**Exercise goal**.
Collect every line in the records below that contains the word "bathroom". Upper and lower case must match.

========

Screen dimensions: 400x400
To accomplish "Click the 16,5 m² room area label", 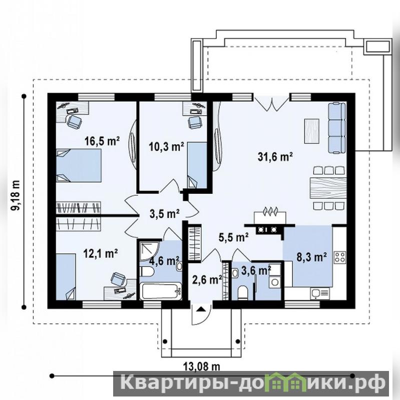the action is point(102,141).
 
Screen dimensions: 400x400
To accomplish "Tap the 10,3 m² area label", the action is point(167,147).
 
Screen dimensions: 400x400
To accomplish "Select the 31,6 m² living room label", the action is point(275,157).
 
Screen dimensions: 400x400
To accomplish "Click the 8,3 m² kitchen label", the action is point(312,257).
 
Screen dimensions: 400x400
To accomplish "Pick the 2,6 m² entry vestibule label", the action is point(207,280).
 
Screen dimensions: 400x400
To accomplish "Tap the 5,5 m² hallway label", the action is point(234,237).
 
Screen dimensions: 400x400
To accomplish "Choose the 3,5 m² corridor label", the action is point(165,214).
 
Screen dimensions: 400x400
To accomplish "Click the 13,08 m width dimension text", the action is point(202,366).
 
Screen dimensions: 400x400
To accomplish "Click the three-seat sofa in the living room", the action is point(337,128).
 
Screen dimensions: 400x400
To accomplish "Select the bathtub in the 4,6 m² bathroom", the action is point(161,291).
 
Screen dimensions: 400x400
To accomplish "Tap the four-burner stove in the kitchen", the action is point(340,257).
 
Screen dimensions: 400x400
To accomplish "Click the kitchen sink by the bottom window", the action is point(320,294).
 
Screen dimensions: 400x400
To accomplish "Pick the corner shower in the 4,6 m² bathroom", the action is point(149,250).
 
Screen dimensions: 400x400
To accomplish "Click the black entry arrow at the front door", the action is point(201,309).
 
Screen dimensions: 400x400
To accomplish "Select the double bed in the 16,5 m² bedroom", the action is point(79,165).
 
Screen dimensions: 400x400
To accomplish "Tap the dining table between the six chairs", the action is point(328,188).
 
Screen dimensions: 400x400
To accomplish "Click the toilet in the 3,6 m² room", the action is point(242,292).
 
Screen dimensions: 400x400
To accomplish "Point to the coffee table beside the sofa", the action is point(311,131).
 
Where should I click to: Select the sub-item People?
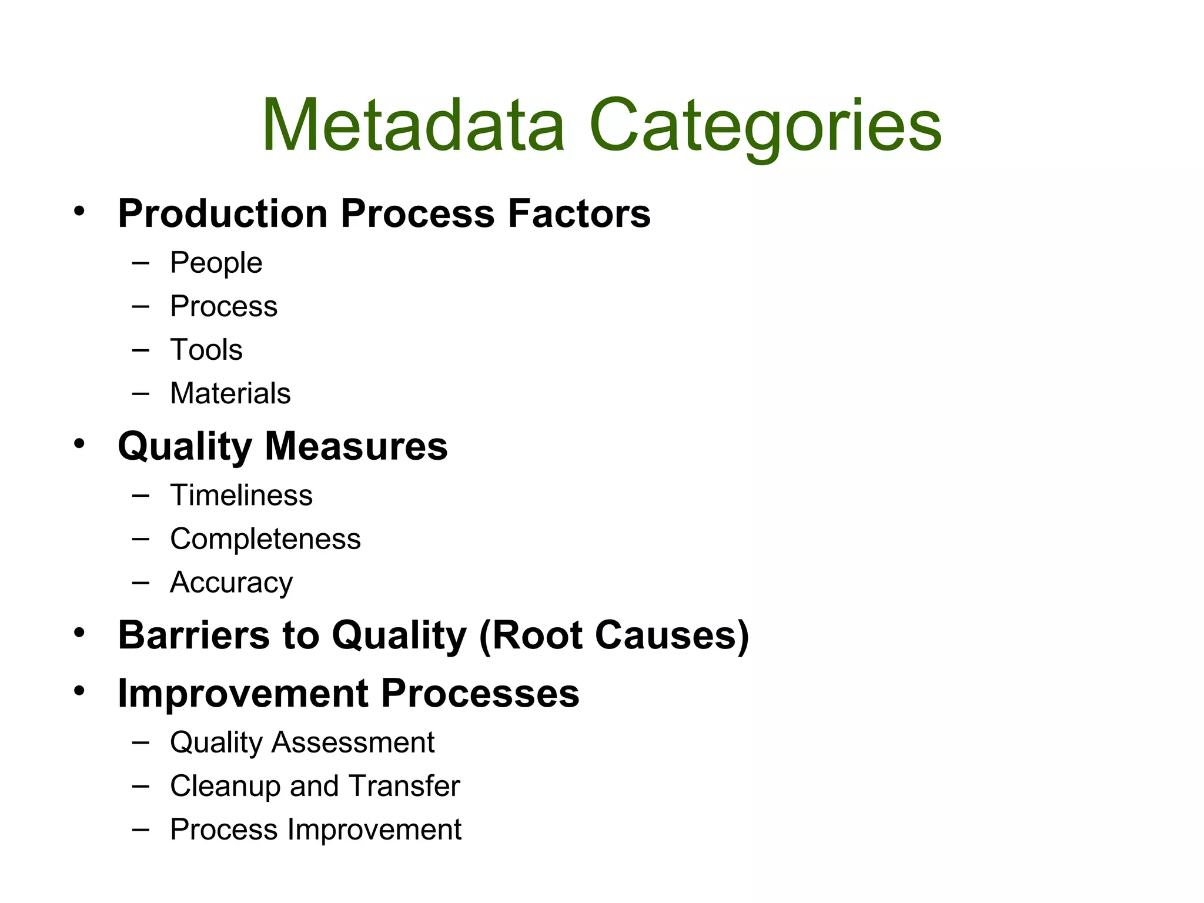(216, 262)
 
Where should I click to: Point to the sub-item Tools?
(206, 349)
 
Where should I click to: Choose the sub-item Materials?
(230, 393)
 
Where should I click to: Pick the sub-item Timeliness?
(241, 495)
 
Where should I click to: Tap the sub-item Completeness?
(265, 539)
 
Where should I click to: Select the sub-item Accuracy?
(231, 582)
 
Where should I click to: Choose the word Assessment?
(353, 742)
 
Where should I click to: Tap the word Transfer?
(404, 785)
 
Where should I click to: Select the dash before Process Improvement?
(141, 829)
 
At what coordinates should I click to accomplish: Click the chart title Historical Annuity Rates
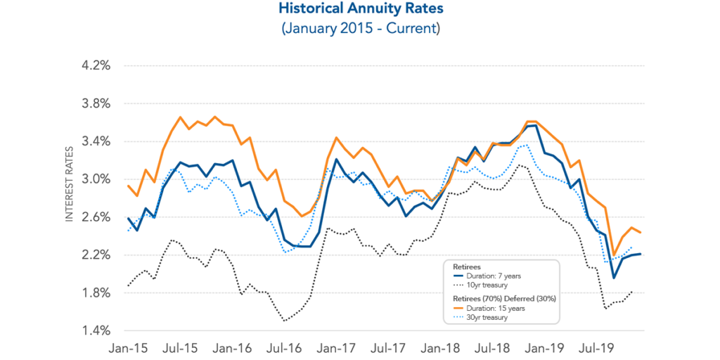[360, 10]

========

**Completed task**.
To accomplish "Select the bathtub in the 4,6 m² bathroom", the action is point(161,291).
To accomplish "Pick the corner shower in the 4,6 m² bathroom", the action is point(149,250).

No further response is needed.